Task goal ->
Could you pull out every line of the material below and reproduce each one word for word, leaving nothing out?

Dataset entries ->

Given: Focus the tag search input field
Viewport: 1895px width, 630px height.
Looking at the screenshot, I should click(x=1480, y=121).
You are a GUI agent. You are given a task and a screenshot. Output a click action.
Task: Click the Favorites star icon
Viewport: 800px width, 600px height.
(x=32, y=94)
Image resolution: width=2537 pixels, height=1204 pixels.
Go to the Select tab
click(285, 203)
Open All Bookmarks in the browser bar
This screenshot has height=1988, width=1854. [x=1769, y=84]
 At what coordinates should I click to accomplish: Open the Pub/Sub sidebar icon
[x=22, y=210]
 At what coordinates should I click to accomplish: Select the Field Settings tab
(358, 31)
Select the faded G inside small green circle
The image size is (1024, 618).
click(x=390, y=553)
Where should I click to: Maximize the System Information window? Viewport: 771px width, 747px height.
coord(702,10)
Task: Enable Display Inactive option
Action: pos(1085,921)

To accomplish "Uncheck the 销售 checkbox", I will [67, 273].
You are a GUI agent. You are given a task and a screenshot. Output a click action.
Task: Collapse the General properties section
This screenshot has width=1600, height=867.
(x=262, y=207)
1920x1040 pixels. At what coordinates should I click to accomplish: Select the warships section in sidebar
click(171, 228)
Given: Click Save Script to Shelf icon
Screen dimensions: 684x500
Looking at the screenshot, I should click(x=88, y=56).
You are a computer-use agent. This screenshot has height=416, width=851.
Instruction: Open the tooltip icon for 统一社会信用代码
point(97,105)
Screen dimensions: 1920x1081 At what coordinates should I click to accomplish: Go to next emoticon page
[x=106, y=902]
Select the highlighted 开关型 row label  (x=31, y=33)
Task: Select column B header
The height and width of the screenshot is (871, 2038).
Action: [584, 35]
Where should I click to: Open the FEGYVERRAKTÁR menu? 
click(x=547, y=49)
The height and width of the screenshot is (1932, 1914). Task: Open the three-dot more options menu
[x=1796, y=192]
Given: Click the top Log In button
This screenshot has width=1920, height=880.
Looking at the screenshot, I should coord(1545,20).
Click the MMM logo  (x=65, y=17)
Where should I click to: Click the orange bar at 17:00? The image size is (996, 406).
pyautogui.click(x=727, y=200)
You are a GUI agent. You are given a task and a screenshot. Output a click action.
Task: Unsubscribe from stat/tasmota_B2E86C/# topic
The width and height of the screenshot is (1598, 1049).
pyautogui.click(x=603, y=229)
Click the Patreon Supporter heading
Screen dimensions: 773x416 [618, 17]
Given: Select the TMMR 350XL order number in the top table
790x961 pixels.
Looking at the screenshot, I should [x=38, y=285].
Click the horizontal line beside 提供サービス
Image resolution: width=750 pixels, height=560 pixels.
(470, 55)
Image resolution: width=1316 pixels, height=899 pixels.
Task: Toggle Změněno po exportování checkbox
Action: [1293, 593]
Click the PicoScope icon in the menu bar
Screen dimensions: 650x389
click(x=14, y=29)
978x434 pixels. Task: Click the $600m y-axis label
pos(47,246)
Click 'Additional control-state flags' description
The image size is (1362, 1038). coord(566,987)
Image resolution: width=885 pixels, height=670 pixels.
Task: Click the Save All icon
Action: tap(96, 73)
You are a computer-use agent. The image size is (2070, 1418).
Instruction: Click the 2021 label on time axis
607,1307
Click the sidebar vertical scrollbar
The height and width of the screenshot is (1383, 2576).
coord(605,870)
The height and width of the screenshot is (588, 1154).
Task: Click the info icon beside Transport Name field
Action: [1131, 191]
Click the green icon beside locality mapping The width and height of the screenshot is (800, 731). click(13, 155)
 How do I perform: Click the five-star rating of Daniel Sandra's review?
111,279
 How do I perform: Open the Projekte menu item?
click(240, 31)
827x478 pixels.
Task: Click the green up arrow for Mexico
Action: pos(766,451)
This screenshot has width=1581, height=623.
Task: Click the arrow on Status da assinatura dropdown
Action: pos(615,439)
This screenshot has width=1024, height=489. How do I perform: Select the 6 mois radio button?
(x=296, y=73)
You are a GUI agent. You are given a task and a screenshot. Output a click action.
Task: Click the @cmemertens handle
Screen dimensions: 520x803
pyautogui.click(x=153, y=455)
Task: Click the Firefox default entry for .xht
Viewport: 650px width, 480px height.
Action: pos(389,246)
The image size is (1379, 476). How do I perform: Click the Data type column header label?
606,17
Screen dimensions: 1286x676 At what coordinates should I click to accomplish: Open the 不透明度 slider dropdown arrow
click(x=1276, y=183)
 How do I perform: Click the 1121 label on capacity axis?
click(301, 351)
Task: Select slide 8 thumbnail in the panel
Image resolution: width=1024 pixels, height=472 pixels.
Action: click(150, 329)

Solution to this task ->
Given: Focus the tag search input field
Viewport: 1895px width, 630px height.
Looking at the screenshot, I should click(x=1480, y=121).
You are a GUI agent. You are given a task and a screenshot. Output a click action.
Task: Click the Favorites star icon
Viewport: 800px width, 600px height.
(x=32, y=94)
Image resolution: width=2537 pixels, height=1204 pixels.
Go to the Select tab
click(285, 203)
Open All Bookmarks in the browser bar
This screenshot has height=1988, width=1854. [x=1769, y=84]
 At what coordinates should I click to accomplish: Open the Pub/Sub sidebar icon
[x=22, y=210]
 At what coordinates should I click to accomplish: Select the Field Settings tab
(358, 31)
Select the faded G inside small green circle
The image size is (1024, 618).
click(x=390, y=553)
Where should I click to: Maximize the System Information window? Viewport: 771px width, 747px height.
coord(702,10)
Task: Enable Display Inactive option
Action: pos(1085,921)

To accomplish "Uncheck the 销售 checkbox", I will [67, 273].
You are a GUI agent. You are given a task and a screenshot. Output a click action.
Task: Collapse the General properties section
This screenshot has width=1600, height=867.
(x=262, y=207)
1920x1040 pixels. At what coordinates should I click to accomplish: Select the warships section in sidebar
click(171, 228)
Given: Click Save Script to Shelf icon
Screen dimensions: 684x500
Looking at the screenshot, I should click(x=88, y=56).
You are a computer-use agent. This screenshot has height=416, width=851.
Instruction: Open the tooltip icon for 统一社会信用代码
point(97,105)
Screen dimensions: 1920x1081 At what coordinates should I click to accomplish: Go to next emoticon page
[x=106, y=902]
Select the highlighted 开关型 row label  (x=31, y=33)
Task: Select column B header
The height and width of the screenshot is (871, 2038).
Action: [584, 35]
Where should I click to: Open the FEGYVERRAKTÁR menu? 
click(x=547, y=49)
The height and width of the screenshot is (1932, 1914). Task: Open the three-dot more options menu
[x=1796, y=192]
Given: Click the top Log In button
This screenshot has width=1920, height=880.
Looking at the screenshot, I should coord(1545,20).
Click the MMM logo  (x=65, y=17)
Where should I click to: Click the orange bar at 17:00? The image size is (996, 406).
pyautogui.click(x=727, y=200)
You are a GUI agent. You are given a task and a screenshot. Output a click action.
Task: Unsubscribe from stat/tasmota_B2E86C/# topic
The width and height of the screenshot is (1598, 1049).
pyautogui.click(x=603, y=229)
Click the Patreon Supporter heading
Screen dimensions: 773x416 [618, 17]
Given: Select the TMMR 350XL order number in the top table
790x961 pixels.
Looking at the screenshot, I should [x=38, y=285].
Click the horizontal line beside 提供サービス
Image resolution: width=750 pixels, height=560 pixels.
(470, 55)
Image resolution: width=1316 pixels, height=899 pixels.
Task: Toggle Změněno po exportování checkbox
Action: [1293, 593]
Click the PicoScope icon in the menu bar
Screen dimensions: 650x389
click(x=14, y=29)
978x434 pixels. Task: Click the $600m y-axis label
pos(47,246)
Click 'Additional control-state flags' description
The image size is (1362, 1038). coord(566,987)
Image resolution: width=885 pixels, height=670 pixels.
Task: Click the Save All icon
Action: tap(96, 73)
You are a computer-use agent. The image size is (2070, 1418).
Instruction: Click the 2021 label on time axis
607,1307
Click the sidebar vertical scrollbar
The height and width of the screenshot is (1383, 2576).
coord(605,870)
The height and width of the screenshot is (588, 1154).
Task: Click the info icon beside Transport Name field
Action: [1131, 191]
Click the green icon beside locality mapping The width and height of the screenshot is (800, 731). click(13, 155)
 How do I perform: Click the five-star rating of Daniel Sandra's review?
111,279
 How do I perform: Open the Projekte menu item?
click(240, 31)
827x478 pixels.
Task: Click the green up arrow for Mexico
Action: pos(766,451)
This screenshot has width=1581, height=623.
Task: Click the arrow on Status da assinatura dropdown
Action: pos(615,439)
This screenshot has width=1024, height=489. How do I perform: Select the 6 mois radio button?
(x=296, y=73)
You are a GUI agent. You are given a task and a screenshot. Output a click action.
Task: Click the @cmemertens handle
Screen dimensions: 520x803
pyautogui.click(x=153, y=455)
Task: Click the Firefox default entry for .xht
Viewport: 650px width, 480px height.
Action: pos(389,246)
The image size is (1379, 476). How do I perform: Click the Data type column header label?
606,17
Screen dimensions: 1286x676 At what coordinates should I click to accomplish: Open the 不透明度 slider dropdown arrow
click(x=1276, y=183)
 How do I perform: Click the 1121 label on capacity axis?
click(301, 351)
Task: Select slide 8 thumbnail in the panel
Image resolution: width=1024 pixels, height=472 pixels.
Action: click(150, 329)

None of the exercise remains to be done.